Don’t know shere all that stuff came from about A-B soft starters, but it’s untrue. A-B bought Sprecher and Schuh (Schuh, not Schutte, Swiss, not Polish) and the soft starters sold by S&S are brand labeled from the US, not the other way around. S&S basically sells the older model North America made soft starters. 

And there was never a “Mr Benshaw”, I used to work for Benshaw. The founder of the company was Bob Schaltenbrand, the Vice President of a US branch of Saftronics, which was from South Africa (South AFrican Electronics), but had to separate because at the time, South Africa was still doing Apartheid and was unpopular in the US. But Bob didn’t get along with the other owners of Saftronics US and SAF Canada, their sister company, so he stole the designs of the original South African designs and started a separate company. Eventually he settled out of court with the Daftronics and SAF Canada people over the copyright infringements but by then, neither company was still using the old design anyway. Bob got cancer and drove himself into a tree a few years later, then his family sold the company and not it is part of Regal Beloit. 

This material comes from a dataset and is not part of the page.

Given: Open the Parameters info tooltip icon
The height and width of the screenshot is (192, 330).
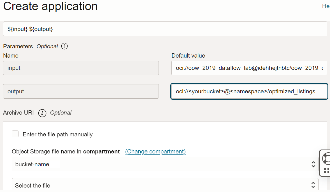Looking at the screenshot, I should pos(64,46).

Motortronics is FAR larger than Benshaw by the way. They brand label their MV soft starters to Toshiba, GE, Siemens, ABB, Eaton and a couple of smaller EU and Asian companies. Their MV soft starter sales alone eclipse Benshaw total sales. And Square D soft starters are ALL Telemecanique from France, no US mfg whatsoever.


----------



## MDShunk (Jan 7, 2007)

He's dealing with a 150. Not a 250.


----------



## Helmut (May 7, 2014)

125Hp with 200hp heaters, jumpered out.


----------